* _Work to complete_
Between the line containing "Viewport: 1200px width, 630px height." and the line containing "Click the New account subtitle text" lies a run of lines; give that run again exactly, with both of those lines, and nothing else from the entries below.

* _Available data_
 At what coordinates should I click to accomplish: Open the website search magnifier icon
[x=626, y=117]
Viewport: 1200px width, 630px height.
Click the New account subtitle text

...

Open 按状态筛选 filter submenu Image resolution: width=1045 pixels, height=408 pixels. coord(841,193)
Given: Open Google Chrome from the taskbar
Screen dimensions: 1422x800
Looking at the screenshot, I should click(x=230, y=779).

---

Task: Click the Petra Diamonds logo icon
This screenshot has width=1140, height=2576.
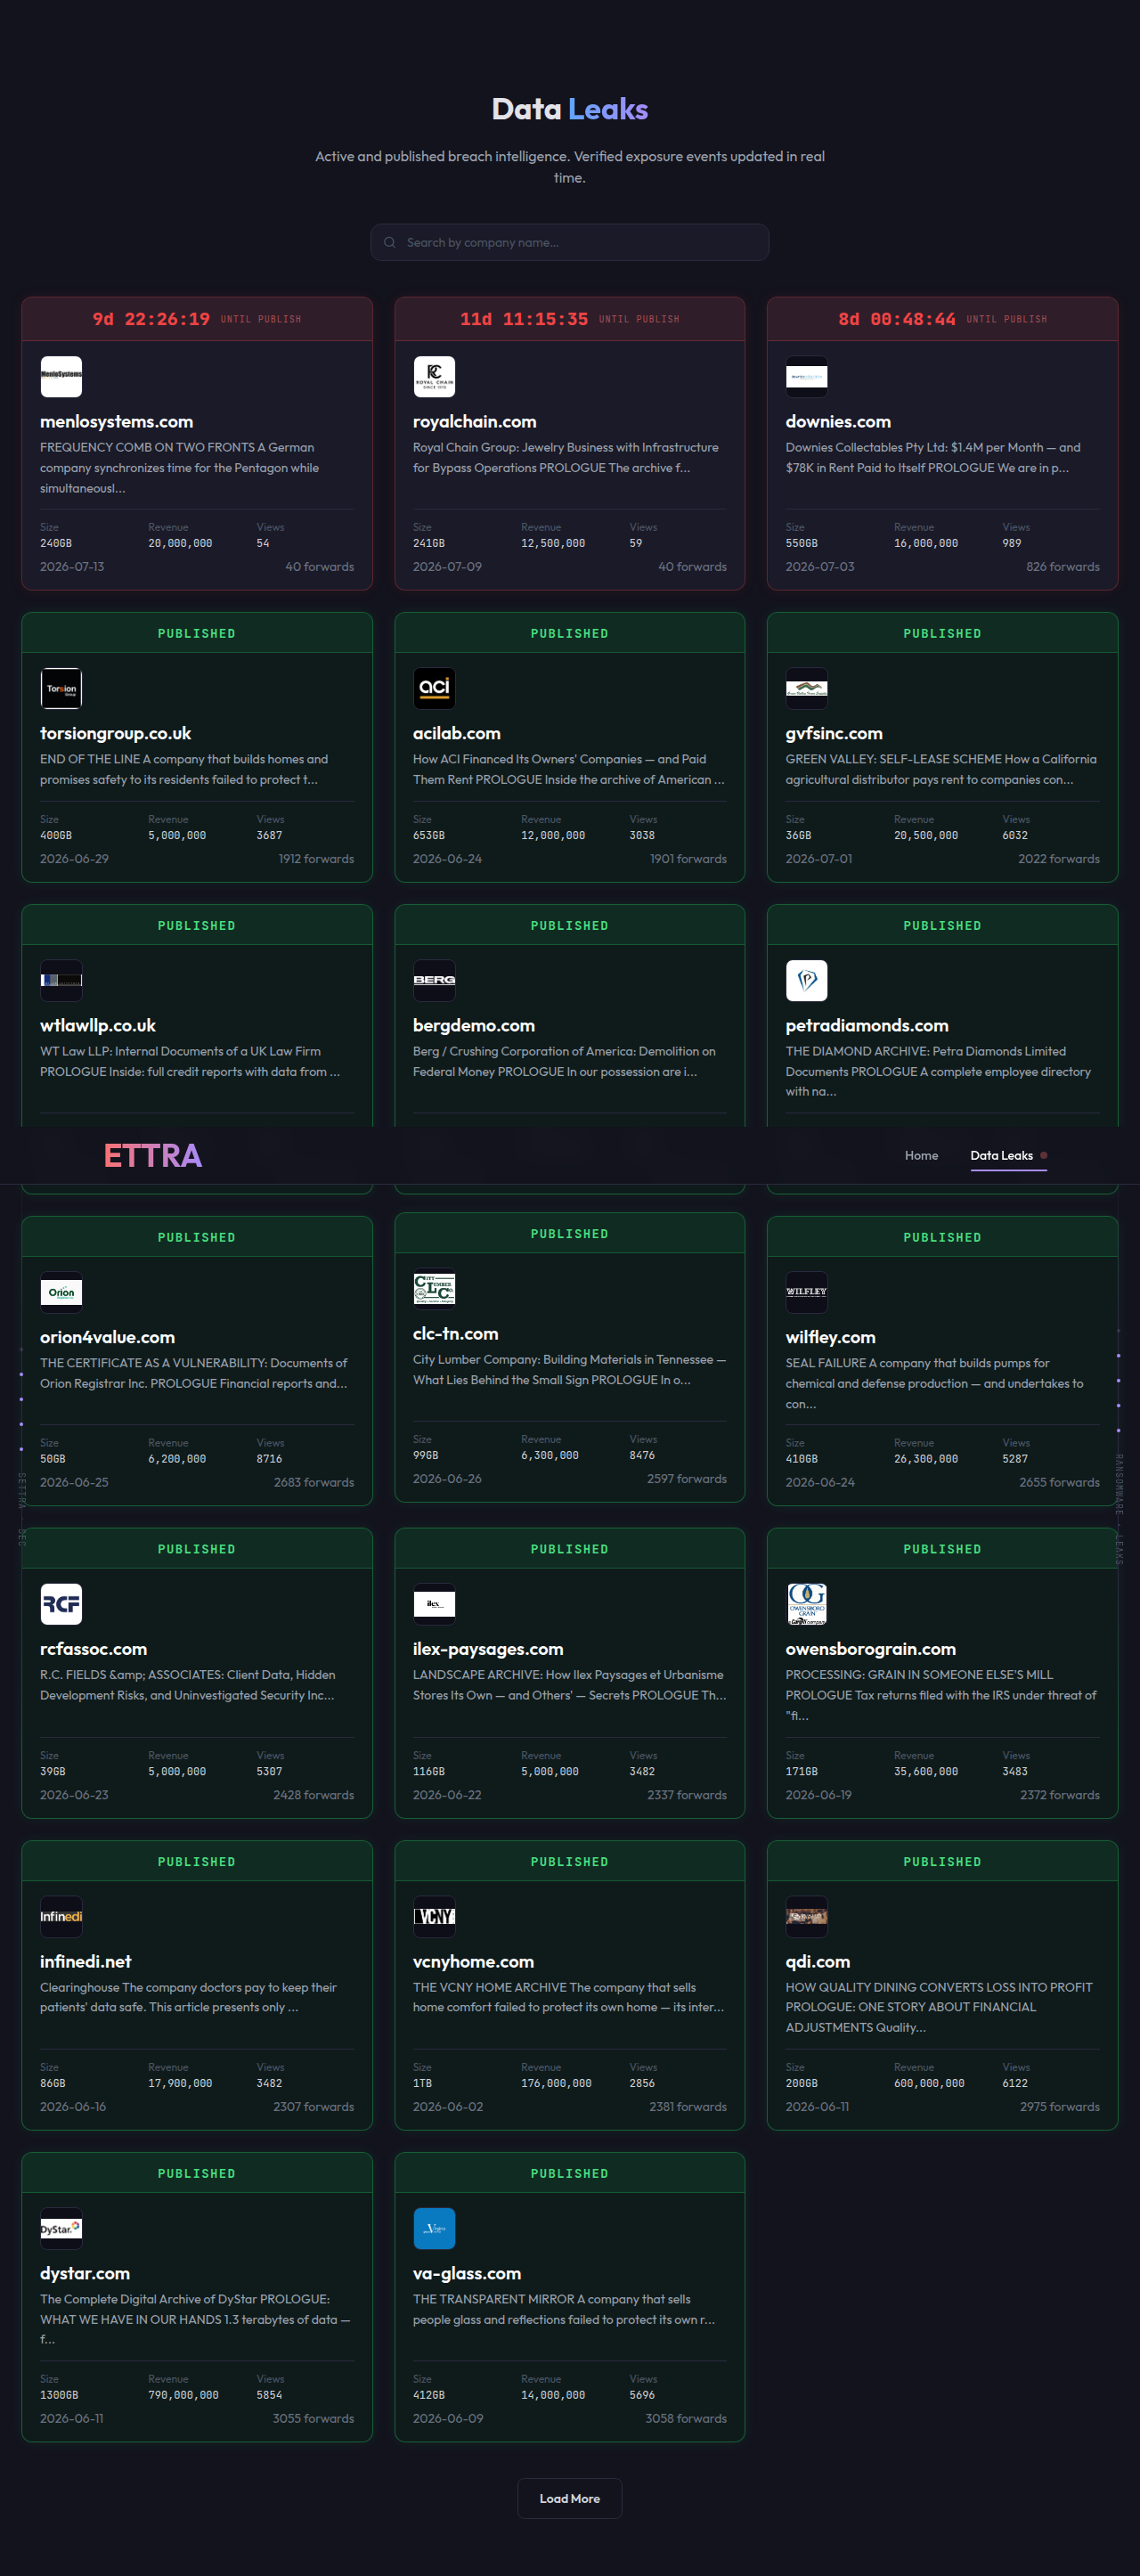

* _Result_
Viewport: 1200px width, 630px height.
Click the New account subtitle text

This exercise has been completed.